Seeing coverage of the apparently unhurried steps towards Labour party members having a say in future leadership bids made me want to stop and ask some questions about whether they are telling the full story:
1) Will members have the same say as MPs? And who were the “Senior members” said there was some concern that giving too much weight to the membership vote over the caucus vote? Isn’t the point that MPs are accountable to the
membership? If you think of the caucus as being like the employees and the membership is the Board, then employees don’t get to choose the CEO – in a grown up world you work with who you need to. And if the membership choose
someone presumably they are doing it for a good reason? Could it be that there are some MPs who think there is something to fear from that extra level of accountability to the party grassroots?

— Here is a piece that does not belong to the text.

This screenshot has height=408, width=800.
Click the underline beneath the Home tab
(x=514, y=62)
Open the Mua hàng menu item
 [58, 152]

2) Will the proportion of the leadership vote assigned to affiliates be shrunk by those within caucus who distrust the union movement? Once again what do MPs fear? This is the Labour party, grounded in the Labour relations movement isn’t it?
3) What will happen to the automatic 2013 vote (year ahead of an election)? Surely this would be the perfect opportunity for the membership and affiliates to illustrate their support for the leader for whom they will be volunteering their time to help elect in 2014? And given that this whole undertaking is designed to empower the party membership then why would you try and sidestep the rules before the ink is dry?

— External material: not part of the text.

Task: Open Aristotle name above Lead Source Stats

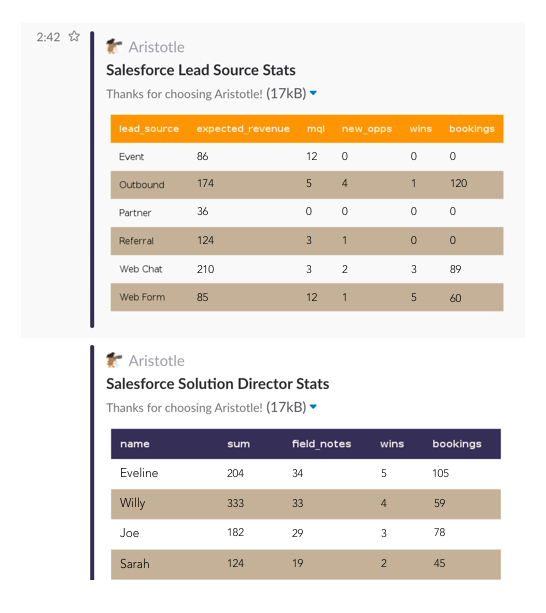Action: (x=157, y=47)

4) How is the winnder in each category determined? Winner takes all? Proportional? We all recognise how the ‘first past the post’ approach establishes bias in the system – that’s why we have MMP!
5) Finally, while I applaud caucus and the party for bringing this to the table they can’t afford to do it in a way that is less than meaningful. Besides, what are caucus afraid of? If all is going well who would want to challenge and open themselves to the sort of scrutiny that brings – especially as they would have to justify their decision to the membership, and the wider public, if things are out in the open. Having chosen to open this topic caucus cannot afford to sell the members short. Who is the winner if the party tears itself apart over this? Short term it may be those within the caucus who are resistant to change, but the long term answer would be National, as they’d retain the Treasury benches for some time to come.